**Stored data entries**
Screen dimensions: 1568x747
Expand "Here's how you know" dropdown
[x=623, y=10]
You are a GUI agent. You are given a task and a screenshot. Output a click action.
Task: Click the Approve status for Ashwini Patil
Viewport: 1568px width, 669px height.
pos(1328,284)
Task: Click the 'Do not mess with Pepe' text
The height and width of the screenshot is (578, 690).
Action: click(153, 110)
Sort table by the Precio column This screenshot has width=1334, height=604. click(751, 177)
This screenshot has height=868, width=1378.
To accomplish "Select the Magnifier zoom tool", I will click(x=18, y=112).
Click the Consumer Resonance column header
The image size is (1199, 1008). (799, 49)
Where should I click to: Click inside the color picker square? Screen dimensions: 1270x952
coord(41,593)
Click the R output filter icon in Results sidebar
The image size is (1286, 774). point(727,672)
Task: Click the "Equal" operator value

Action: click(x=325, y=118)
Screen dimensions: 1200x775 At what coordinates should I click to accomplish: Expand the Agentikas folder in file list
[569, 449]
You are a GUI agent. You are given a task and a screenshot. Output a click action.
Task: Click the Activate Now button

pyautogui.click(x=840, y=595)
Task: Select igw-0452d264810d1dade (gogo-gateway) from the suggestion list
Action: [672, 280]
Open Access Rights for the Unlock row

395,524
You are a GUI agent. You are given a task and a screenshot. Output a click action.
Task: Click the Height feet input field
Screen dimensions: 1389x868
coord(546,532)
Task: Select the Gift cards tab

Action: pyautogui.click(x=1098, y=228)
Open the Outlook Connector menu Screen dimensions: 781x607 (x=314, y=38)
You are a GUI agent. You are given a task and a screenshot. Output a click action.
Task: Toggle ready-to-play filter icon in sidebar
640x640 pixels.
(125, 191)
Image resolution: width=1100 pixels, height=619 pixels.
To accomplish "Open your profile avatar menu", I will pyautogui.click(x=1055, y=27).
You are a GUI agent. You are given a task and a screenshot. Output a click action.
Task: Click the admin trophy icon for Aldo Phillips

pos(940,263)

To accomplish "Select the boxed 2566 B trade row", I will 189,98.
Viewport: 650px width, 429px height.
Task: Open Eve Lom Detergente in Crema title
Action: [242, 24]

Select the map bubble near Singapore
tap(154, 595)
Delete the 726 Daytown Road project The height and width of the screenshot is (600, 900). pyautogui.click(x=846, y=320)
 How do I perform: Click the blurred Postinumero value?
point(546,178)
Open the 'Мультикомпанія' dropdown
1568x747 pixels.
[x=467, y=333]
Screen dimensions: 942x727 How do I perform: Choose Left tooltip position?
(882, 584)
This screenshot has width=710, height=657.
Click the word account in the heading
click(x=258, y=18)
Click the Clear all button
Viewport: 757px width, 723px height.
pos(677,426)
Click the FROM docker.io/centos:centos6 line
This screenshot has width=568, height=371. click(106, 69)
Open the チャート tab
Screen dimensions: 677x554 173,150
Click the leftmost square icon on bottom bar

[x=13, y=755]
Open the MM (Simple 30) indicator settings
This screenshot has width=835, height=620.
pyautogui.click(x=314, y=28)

**What is needed**
Once you have read the records above, please copy them out exactly.

**Output for this exercise**
Screen dimensions: 1568x747
Expand "Here's how you know" dropdown
[x=623, y=10]
You are a GUI agent. You are given a task and a screenshot. Output a click action.
Task: Click the Approve status for Ashwini Patil
Viewport: 1568px width, 669px height.
pos(1328,284)
Task: Click the 'Do not mess with Pepe' text
The height and width of the screenshot is (578, 690).
Action: click(153, 110)
Sort table by the Precio column This screenshot has width=1334, height=604. click(751, 177)
This screenshot has height=868, width=1378.
To accomplish "Select the Magnifier zoom tool", I will click(x=18, y=112).
Click the Consumer Resonance column header
The image size is (1199, 1008). (799, 49)
Where should I click to: Click inside the color picker square? Screen dimensions: 1270x952
coord(41,593)
Click the R output filter icon in Results sidebar
The image size is (1286, 774). point(727,672)
Task: Click the "Equal" operator value

Action: click(x=325, y=118)
Screen dimensions: 1200x775 At what coordinates should I click to accomplish: Expand the Agentikas folder in file list
[569, 449]
You are a GUI agent. You are given a task and a screenshot. Output a click action.
Task: Click the Activate Now button

pyautogui.click(x=840, y=595)
Task: Select igw-0452d264810d1dade (gogo-gateway) from the suggestion list
Action: [672, 280]
Open Access Rights for the Unlock row

395,524
You are a GUI agent. You are given a task and a screenshot. Output a click action.
Task: Click the Height feet input field
Screen dimensions: 1389x868
coord(546,532)
Task: Select the Gift cards tab

Action: pyautogui.click(x=1098, y=228)
Open the Outlook Connector menu Screen dimensions: 781x607 (x=314, y=38)
You are a GUI agent. You are given a task and a screenshot. Output a click action.
Task: Toggle ready-to-play filter icon in sidebar
640x640 pixels.
(125, 191)
Image resolution: width=1100 pixels, height=619 pixels.
To accomplish "Open your profile avatar menu", I will pyautogui.click(x=1055, y=27).
You are a GUI agent. You are given a task and a screenshot. Output a click action.
Task: Click the admin trophy icon for Aldo Phillips

pos(940,263)

To accomplish "Select the boxed 2566 B trade row", I will 189,98.
Viewport: 650px width, 429px height.
Task: Open Eve Lom Detergente in Crema title
Action: [242, 24]

Select the map bubble near Singapore
tap(154, 595)
Delete the 726 Daytown Road project The height and width of the screenshot is (600, 900). pyautogui.click(x=846, y=320)
 How do I perform: Click the blurred Postinumero value?
point(546,178)
Open the 'Мультикомпанія' dropdown
1568x747 pixels.
[x=467, y=333]
Screen dimensions: 942x727 How do I perform: Choose Left tooltip position?
(882, 584)
This screenshot has width=710, height=657.
Click the word account in the heading
click(x=258, y=18)
Click the Clear all button
Viewport: 757px width, 723px height.
pos(677,426)
Click the FROM docker.io/centos:centos6 line
This screenshot has width=568, height=371. click(106, 69)
Open the チャート tab
Screen dimensions: 677x554 173,150
Click the leftmost square icon on bottom bar

[x=13, y=755]
Open the MM (Simple 30) indicator settings
This screenshot has width=835, height=620.
pyautogui.click(x=314, y=28)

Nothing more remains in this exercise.